The math isn't exactly accurate.  If you look at the first picture, there's some diminishing returns.  Another way to look at this, it doesn't scale 1 to 1 as the frequency goes up.

From the first picture:

1700X @ 3.4ghz = 17,878 pts.
1700X @ 4.0ghz = 20,249 pts.

If we do your math (proportions), then the following is true:

17,878 pts (3.4 ghz)^-1 = n (4.0 ghz)^-1; n = a number with a unit in points for a score.

17,878 pts (3.4 ghz)^-1 (4.0 ghz) = 21,032.9 pts.

A difference in the score is 783.9 pts for 0.6 ghz gains.

There are a few points I would like to add.

1. From the first image, i7 6950x Broadwell-E seems to have a higher physic score, at stock, because it has more cores (10 cores, 20 threads).  1700X has 8 cores and 16 threads, and so it could be concluded that more cores improves this score.  In addition, 1700X can exceed the score of the Broadwell-E if it is overclocked to 4.0 ghz, but if Broadwell-E was cranked up to 4.0ghz, its score would exceed by a large margin.

2. I don't understand the AMD-romance members are having about some Physics Scores related to Ryzen.  I think it is meat for the masses and fanboys.  Honestly, it doesn't tell the masses much, and Physic isn't necessarily needed for all PC games.  The measurements only become relevant when members play PC games like Battlefield, The Old Republic, Call of Duty, Elder Scrolls Online, ....  Basically the performance has meaning when physic calculations are being executed behind the rendering scenes of a FPS or game using it.

@mouacyk, I'm not arguing a point with you.  Basically I am stating my point, but I am using your thread as start off point.  So I hope you didn't take any offense of this.



Vego said:


> should i be worry that my 6950X clock onlu 4,3 and my 5960X clocks only 4,7?
> thats alot of money wasted



Broadwell-E doesn't OC that high in my opinion.  I have my 6950x at 4.0 ghz.  When rendering with VRay, it jumps into the low 70 deg C temperatures.  If you compare it to Ivy Bridge-E 4960x, I had that processor up to 4.7, 4.8 ghz.   It ran into the 90 deg C range when I use to render, and that setup was with a watercooling setup.  Generally speaking, 4960x and 5960x will run faster than 6950x because of the difference in cores.  The allure of Broadwell-E is you have a processor with 10 Cores.  10 Cores is ideal for a cheaper Xeon rig with no ECC memory, and you can render without spending $5,000 minimum on hardware alone.  This is not including the cost for CGI software and 3rd party render nodes that are roughly $1,000 a license.

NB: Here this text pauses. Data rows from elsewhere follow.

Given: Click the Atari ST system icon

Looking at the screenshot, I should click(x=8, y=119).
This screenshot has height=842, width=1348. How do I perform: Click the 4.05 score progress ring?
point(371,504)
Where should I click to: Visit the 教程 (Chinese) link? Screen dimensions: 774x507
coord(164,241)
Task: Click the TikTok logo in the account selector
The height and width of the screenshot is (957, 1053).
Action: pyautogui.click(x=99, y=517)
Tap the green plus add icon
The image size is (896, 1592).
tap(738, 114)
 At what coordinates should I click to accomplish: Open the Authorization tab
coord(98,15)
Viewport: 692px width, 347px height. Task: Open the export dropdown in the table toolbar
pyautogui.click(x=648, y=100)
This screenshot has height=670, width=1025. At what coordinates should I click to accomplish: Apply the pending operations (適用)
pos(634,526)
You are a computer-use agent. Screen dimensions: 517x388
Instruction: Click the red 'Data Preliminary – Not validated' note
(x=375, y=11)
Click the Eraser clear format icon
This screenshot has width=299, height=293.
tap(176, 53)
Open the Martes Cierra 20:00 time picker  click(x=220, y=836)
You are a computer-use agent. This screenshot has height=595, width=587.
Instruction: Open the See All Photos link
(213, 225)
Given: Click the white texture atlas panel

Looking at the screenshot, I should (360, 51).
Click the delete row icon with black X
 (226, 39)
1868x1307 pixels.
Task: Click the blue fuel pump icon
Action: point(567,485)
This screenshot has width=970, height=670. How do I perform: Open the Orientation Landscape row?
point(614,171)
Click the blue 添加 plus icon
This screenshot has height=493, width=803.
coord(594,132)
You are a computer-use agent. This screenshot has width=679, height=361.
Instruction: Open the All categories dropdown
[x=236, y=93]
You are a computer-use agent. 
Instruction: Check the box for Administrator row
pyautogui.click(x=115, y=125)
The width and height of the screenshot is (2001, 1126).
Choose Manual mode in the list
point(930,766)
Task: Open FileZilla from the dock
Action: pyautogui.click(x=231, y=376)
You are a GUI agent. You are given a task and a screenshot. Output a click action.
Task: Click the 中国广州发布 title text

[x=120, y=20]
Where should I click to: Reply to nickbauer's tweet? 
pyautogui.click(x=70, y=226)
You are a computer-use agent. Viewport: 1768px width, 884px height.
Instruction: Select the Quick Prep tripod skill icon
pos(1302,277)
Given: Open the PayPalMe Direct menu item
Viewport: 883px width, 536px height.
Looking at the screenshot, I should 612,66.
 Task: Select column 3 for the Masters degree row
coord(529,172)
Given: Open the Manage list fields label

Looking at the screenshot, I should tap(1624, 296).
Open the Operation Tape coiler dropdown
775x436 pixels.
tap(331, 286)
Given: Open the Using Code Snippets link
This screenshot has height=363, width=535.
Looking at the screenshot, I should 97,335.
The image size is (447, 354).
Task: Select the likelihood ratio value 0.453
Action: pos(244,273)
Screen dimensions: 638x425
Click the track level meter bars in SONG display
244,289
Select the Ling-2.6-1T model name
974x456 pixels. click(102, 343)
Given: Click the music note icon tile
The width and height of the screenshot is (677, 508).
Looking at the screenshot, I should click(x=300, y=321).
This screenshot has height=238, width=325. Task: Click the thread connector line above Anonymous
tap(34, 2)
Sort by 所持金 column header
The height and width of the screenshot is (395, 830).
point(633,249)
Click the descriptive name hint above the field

To answer your question, it will depend on the situation.  If AMD came out with a 1900X with 10 cores, 20 threads at a higher clock speed, the answer would be yes and no.  Yes because if you really care about performance, a theoretical 1900X could possibly beat a Broadwell-E.  This thought is considering the scenario that Ryzen will live up to the hype.  No you shouldn't worry because AMD doesn't always live up to the expectations, and AMD has a bad habit of setting the bar high for itself.  It needs to set the bar high to compete with Intel, but AMD has a bad habit of falling a little short.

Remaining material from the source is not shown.